Kementerian Investasi/ Badan Koordinasi Penanaman Modal (BKPM) melaporkan, realisasi investasi tertinggi pada kuartal IV-2022 dan sepanjang 2022 yang paling tinggi diraih oleh Provinsi Jawa Barat. Kondisi ini berbanding terbalik dari laporan Badan Pusat Statistik (BPS) yang menyebutkan penduduk miskin di Jawa Barat justru tertinggi kedua per September 2022.
Menteri Investasi/BKPM, Bahlil Lahadalia mengatakan, capaian realisasi investasi di Jawa Barat pada kuartal IV-2022 dan sepanjang 2022 menjadi yang tertinggi, yaitu masing-masing sebesar Rp46,2 triliun dan Rp174,6 triliun. Tapi berdasarkan laporan BPS, tercatat per September 2022, jumlah penduduk miskin di Provinsi Jawa Barat adalah tertinggi kedua, yaitu mencapai 4,05 juta orang.
Tak hanya itu, berdasarkan tingkat pengangguran terbuka (TPT) per Agustus 2022, provinsi dengan jumlah pengangguran tertinggi diduduki oleh Jawa Barat sebanyak 8,31%, disusul Kepulauan Riau 8,23%, Banten 8.09%, dan DKI Jakarta 7,18%.

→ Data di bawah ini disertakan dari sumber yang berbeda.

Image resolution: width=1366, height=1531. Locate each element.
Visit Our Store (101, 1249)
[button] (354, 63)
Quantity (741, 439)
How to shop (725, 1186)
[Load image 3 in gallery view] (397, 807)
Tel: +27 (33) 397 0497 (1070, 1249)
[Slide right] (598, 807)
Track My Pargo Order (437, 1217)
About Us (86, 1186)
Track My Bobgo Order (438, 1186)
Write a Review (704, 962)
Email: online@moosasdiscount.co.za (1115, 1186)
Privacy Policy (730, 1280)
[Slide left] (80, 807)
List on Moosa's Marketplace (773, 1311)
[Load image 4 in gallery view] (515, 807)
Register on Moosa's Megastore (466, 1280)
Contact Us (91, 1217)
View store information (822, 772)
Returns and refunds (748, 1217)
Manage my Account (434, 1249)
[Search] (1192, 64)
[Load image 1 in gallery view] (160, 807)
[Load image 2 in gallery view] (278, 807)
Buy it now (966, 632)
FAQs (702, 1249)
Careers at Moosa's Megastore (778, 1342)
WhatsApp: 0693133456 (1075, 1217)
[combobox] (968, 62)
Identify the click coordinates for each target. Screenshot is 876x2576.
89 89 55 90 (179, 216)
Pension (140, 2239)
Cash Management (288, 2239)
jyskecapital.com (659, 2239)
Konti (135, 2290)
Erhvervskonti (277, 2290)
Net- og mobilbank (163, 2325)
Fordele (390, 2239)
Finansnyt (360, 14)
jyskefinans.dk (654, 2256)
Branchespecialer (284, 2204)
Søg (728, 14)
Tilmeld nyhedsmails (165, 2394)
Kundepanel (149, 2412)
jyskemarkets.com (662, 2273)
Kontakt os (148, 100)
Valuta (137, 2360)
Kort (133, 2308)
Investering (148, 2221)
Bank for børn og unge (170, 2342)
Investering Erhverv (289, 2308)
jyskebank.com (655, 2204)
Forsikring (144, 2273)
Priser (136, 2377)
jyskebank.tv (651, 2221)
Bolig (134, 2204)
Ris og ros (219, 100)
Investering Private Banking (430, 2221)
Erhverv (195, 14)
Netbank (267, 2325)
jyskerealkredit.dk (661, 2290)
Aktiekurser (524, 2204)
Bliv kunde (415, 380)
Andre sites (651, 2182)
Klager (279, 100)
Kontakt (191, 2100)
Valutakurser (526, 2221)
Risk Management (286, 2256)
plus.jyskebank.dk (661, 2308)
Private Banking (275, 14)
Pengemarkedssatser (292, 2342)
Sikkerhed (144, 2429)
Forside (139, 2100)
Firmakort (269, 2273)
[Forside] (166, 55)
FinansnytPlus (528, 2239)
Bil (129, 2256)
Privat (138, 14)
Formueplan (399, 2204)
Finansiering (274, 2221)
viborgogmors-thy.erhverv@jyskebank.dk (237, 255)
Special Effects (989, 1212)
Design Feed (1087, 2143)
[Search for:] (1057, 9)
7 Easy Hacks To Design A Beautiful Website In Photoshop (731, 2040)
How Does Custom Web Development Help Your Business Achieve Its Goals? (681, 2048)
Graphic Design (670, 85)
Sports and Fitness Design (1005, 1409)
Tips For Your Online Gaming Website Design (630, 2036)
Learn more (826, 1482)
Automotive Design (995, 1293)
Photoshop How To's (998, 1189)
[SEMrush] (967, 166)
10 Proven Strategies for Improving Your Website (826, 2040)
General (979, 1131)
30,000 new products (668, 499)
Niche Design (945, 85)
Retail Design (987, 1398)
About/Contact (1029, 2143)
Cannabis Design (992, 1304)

Bahlil menanggapi hal ini dengan alasan, Provinsi Jawa Barat merupakan provinsi dengan jumlah penduduk yang tertinggi di Indonesia. Sehingga meskipun investasinya tertinggi,jika dibandingkan dengan jumlah penduduknya juga sangat tinggi, maka penduduk miskin juga masih tinggi. Berdasarkan data Kementerian Dalam Negeri (Kemendagri) per Desember 2022, Provinsi Jawa Barat memiliki jumlah penduduk terbanyak, yaitu 48,22 juta jiwa dari total 273 juta jiwa di seluruh Indonesia.
“Tahu nggak? Jawa Barat itu adalah jumlah penduduk terbesar di RI dari provinsi, Jawa Timur kalah loh. Jadi Jawa Barat itu harus dibandingkan juga dengan jumlah penduduknya. Jangan kau samakan jumlah penduduk Papua dengan Jawa Barat,” ujar Bahlil kepada Alinea.id pada konferensi pers realisasi investasi triwulan IV-2022, ditulis Minggu (29/1).
Bahlil menambahkan, investasi yang dilakukan di Indonesia saat ini merupakan penyediaan lapangan kerja kombinasi antara padat karya dan teknologi tinggi. Yang termasuk padat karya di antaranya seperti pabrik sepatu dan garmen dengan investasi yang bersifat temporer atau sesaat.
“Karena investasinya tidak besar, jadi dia (industri padat karya) akan lihat mana regulasi yang baik. Kalau orang bangun pabrik pakaian di Indonesia jalan 2-3 tahun, lalu di tahun ke 4 sudah pada demo karyawannya, dia akan melihat negara lain seperti Bangladesh, maka dia akan memilih ke sana. Dia relokasilah,” tuturnya.
Dia juga menegaskan, ketersediaan lapangan kerja saat ini bukan hanya tanggung jawab pemerintah dan perusahaan saja, namun karyawan juga harus ikut serta. Sehingga untuk lapangan pekerjaan dan tenaga kerja harus memiliki korelasi.
“Jadi kalau boleh, skill ini harus ditempatkan dan kita harus korelasikan dengan tingkat kebutuhan dan persiapan tenaga kerja itu sendiri, Kementerian investasi tapi tidak di bagian itu, kami tapi sudah menyampaikan kepada kementerian-kementerian lain bahwa ‘hai kami akan membangun pabrik ini, industrinya ini, dan skill yang dibutuhkan ini’,” ucap Bahlil.